• About this exercise: For each line below that contains the word "header", return that line.

• Records for processing:
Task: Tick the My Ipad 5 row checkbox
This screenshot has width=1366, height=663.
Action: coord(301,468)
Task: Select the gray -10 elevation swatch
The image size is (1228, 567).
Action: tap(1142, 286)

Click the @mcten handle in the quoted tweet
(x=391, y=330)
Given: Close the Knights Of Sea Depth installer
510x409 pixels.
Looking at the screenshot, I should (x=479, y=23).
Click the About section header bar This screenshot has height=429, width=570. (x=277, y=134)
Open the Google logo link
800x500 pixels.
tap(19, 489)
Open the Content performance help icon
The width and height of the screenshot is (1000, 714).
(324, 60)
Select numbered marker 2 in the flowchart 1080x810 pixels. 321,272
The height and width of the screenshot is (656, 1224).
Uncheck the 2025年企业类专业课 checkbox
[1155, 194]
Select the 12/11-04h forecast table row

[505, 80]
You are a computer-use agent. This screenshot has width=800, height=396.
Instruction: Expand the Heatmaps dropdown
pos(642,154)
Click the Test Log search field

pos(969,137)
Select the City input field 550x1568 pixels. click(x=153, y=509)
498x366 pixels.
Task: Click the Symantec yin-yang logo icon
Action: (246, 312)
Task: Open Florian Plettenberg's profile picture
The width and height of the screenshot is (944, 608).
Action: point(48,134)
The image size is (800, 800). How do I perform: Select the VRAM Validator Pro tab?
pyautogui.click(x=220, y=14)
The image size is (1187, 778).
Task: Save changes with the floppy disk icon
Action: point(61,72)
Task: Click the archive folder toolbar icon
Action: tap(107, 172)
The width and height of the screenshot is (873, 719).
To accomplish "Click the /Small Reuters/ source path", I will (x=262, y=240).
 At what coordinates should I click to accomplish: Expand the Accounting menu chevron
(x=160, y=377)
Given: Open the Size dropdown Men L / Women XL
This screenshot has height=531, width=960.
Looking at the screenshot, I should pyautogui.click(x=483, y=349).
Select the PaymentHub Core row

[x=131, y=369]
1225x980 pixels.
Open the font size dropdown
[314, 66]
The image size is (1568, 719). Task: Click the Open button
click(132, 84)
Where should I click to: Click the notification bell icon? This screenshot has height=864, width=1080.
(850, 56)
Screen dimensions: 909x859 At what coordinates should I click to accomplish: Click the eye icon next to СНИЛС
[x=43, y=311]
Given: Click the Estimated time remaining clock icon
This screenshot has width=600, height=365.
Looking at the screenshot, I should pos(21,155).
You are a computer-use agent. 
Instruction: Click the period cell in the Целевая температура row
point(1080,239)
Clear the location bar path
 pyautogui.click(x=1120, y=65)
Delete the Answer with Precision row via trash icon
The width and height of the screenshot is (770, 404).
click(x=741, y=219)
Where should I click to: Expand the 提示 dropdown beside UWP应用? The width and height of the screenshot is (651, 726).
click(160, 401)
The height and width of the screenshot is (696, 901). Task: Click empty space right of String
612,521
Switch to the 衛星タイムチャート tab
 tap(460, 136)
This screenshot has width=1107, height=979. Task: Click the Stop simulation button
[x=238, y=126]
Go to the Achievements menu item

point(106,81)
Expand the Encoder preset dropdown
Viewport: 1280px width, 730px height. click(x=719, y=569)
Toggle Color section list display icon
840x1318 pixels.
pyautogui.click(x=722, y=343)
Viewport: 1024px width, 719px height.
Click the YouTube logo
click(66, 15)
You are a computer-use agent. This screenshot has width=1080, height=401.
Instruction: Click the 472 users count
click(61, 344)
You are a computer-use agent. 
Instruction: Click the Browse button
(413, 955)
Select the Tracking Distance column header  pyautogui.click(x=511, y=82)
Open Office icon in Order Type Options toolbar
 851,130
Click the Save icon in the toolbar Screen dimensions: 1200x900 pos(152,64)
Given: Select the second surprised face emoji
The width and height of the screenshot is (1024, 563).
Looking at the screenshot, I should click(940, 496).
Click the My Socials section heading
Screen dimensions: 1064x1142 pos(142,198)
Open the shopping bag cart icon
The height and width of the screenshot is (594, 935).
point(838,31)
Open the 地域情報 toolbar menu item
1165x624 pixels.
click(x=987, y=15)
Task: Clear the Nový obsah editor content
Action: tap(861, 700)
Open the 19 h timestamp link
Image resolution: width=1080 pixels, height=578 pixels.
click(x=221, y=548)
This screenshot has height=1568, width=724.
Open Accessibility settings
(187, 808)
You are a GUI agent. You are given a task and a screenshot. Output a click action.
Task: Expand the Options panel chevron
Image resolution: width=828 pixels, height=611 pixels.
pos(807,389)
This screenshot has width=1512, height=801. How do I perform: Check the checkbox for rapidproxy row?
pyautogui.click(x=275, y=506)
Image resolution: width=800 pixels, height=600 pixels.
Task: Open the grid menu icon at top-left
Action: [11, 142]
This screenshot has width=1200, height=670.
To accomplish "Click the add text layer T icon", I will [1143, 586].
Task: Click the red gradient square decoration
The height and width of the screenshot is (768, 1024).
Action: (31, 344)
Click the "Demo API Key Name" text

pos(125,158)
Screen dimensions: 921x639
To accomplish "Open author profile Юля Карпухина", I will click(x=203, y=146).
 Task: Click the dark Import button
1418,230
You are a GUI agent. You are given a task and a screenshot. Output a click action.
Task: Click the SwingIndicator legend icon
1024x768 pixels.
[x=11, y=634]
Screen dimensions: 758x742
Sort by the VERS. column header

• Answer section:
Click the About section header bar This screenshot has height=429, width=570. (x=277, y=134)
Select the Tracking Distance column header  pyautogui.click(x=511, y=82)
Sort by the VERS. column header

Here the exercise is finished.